#### RECORDS FOR PROCESSING

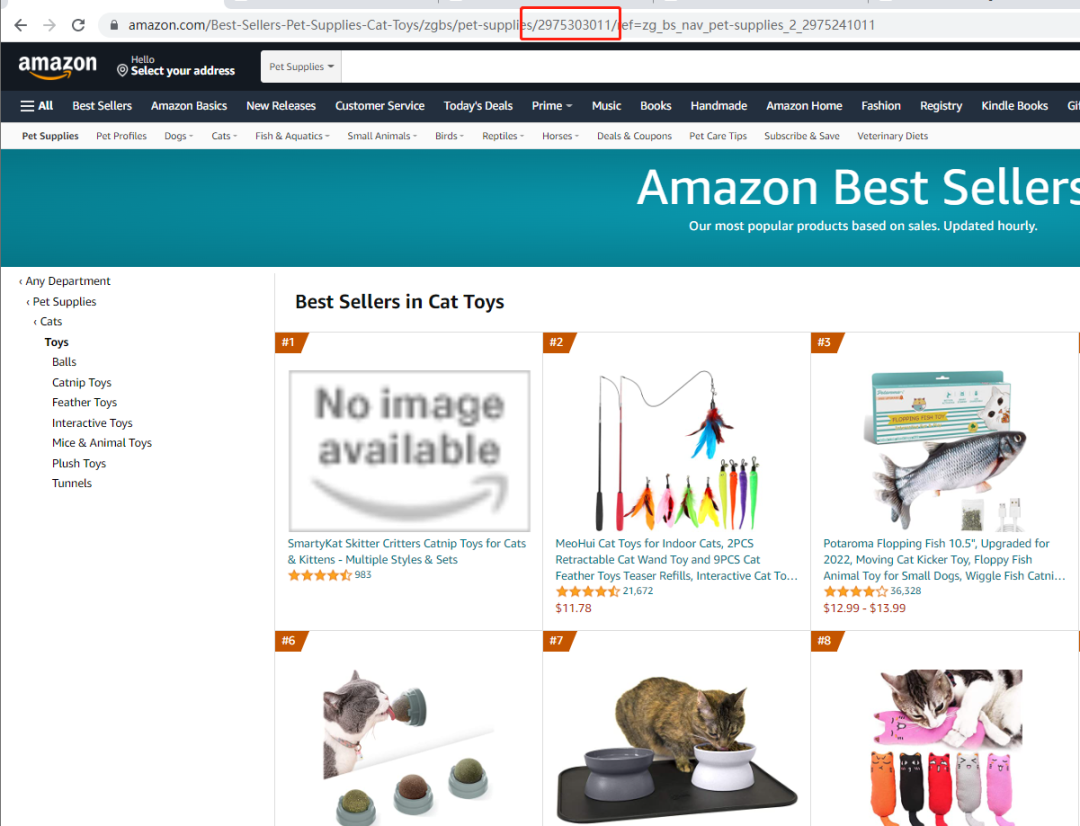Image resolution: width=1080 pixels, height=826 pixels.
Task: Expand the Prime dropdown menu
Action: pos(552,106)
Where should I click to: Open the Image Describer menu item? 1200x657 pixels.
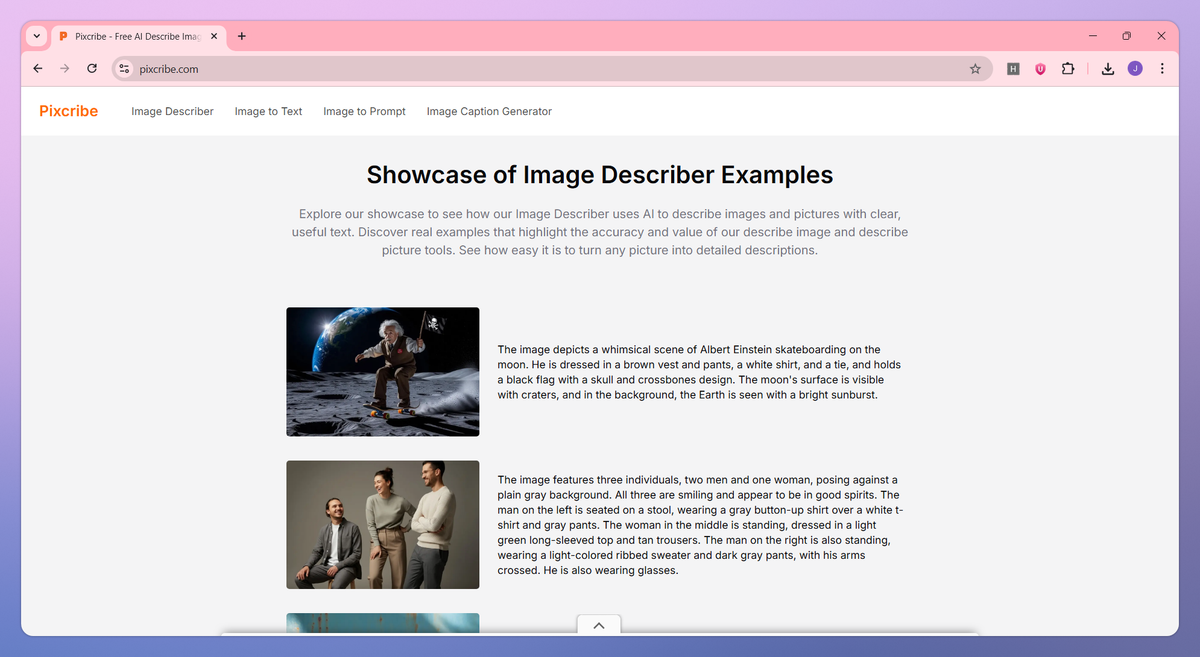[x=172, y=111]
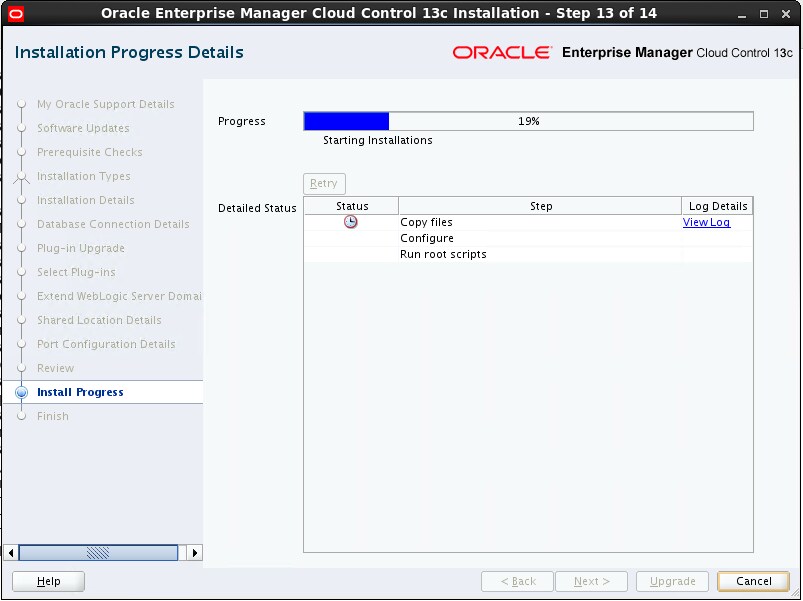Click the Upgrade button
Screen dimensions: 803x601
tap(672, 581)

########

• PROMPT: Working from the line with "Where should I" down through the last line of the records, give every line again exactly, but no pictures.

• WORKED SOLUTION:
Where should I click to: Open the Image Describer menu item? 1200x657 pixels.
[x=172, y=111]
Click the Upgrade button
Screen dimensions: 803x601
tap(672, 581)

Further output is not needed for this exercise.